The appellant advances several reasons why the order cannot be sustained. No objection was taken at the time of the statement to the jury and no assignment of error or request that the jury be instructed to disregard it was made; it was based upon evidence which was received without objection and a portion of which was brought out by questions put by plaintiffs' counsel; and it related to an issue which the plaintiffs raised and upon which the trial judge, at the instance of the plaintiffs, instructed the jury.
[2] The rule is uniform that the failure of counsel to assign as misconduct an improper statement made to the jury by his adversary is deemed a waiver and forecloses the question on appeal. The appellant cites Grossetti v. Sweasey, 176 Cal. 793, 800 [ 169 P. 687]; Scott v. Times-Mirror Co., 181 Cal. 345, 368 [12 A.L.R. 1007, 184 P. 672]; Mohn v. Tingley, 191 Cal. 470, 490 [ 217 P. 733]; Miller v. Murphy, 88 Cal.App. 601 [ 263 P. 1031], to the general rule. Many more could be cited to the same effect. We find no California cases holding that the same rule applies on motions for a new trial, but the great weight of authority from other jurisdictions is all that way. (See Birmingham Ry. Co. v. Gonzalez, 183 Ala. 273 [Ann. Cas. 1916A, 543, and annotation on page 555, 61 So. 80].) Upon our review of these authorities we would hold that the same rule applies on a motion for new trial, and particularly because of the provisions of section 4 1/2 of article VI of our Constitution, which emphasizes the necessity of showing prejudicial error upon a motion for new trial as well as on appeal. If no assignment of error was made and no request for an instruction, how could the trial court say that an error of law occurred which was prejudicial? The Idaho court stated the principle in Hart v. Monumental Merc. M. Co., 35 Idaho, 295, 302 [206 P. 184, 186]: "Counsel cannot sit quietly by, knowing that error has been committed, and await the verdict of the jury, and then upon motion for new trial urge such error as a ground for new trial."

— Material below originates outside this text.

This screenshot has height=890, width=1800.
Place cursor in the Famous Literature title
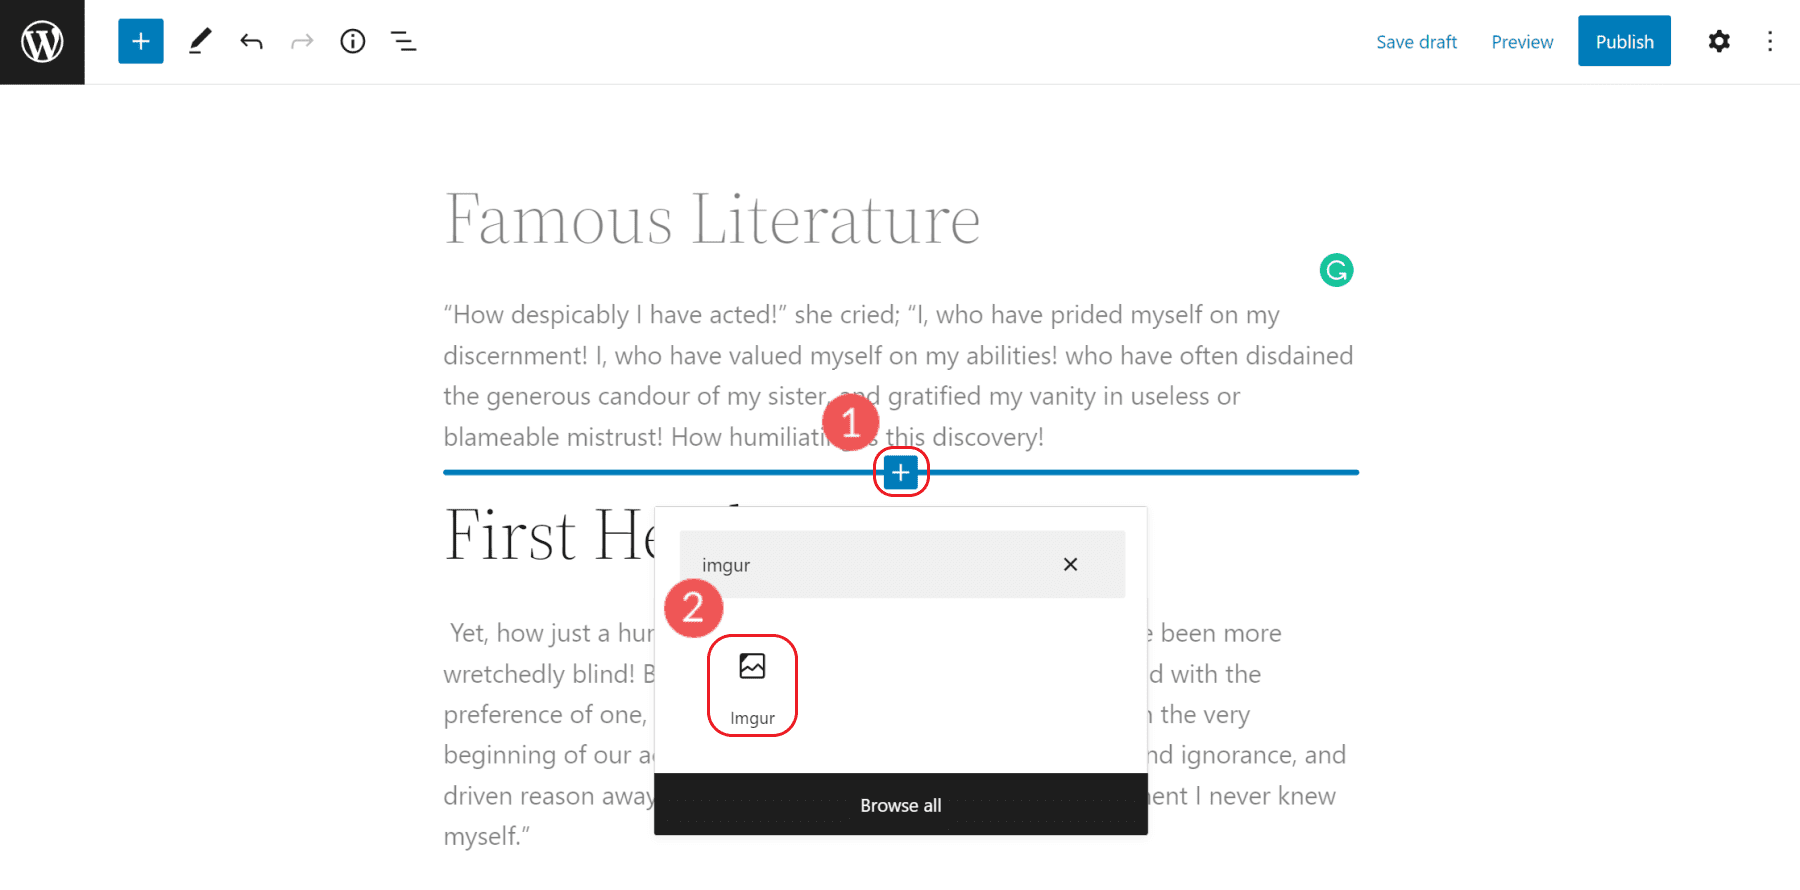pyautogui.click(x=712, y=220)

[3] There is a well-accepted qualification of this general rule in cases where the misconduct of counsel is of such a prejudicial nature, or is so persistent, that an instruction covering it will be deemed insufficient to cure the error ( People v. George, 72 Cal.App. 124, 130 [ 236 P. 934], and cases cited), but this is not the case here. [4] The matter of payments of compensation by the insurance company was all in the record through evidence offered and received without objection. Conceding that this evidence was inadmissible and should have been excluded if an objection had been made, the record discloses that plaintiffs were responsible for it and actually made an issue of it. Thus we have a case where they not only failed to object to the alleged misconduct, but actually invited it.
The order is reversed, with instructions to the trial court to enter judgment in favor of defendant on the verdict.
Sturtevant, J., and Koford, P.J., concurred.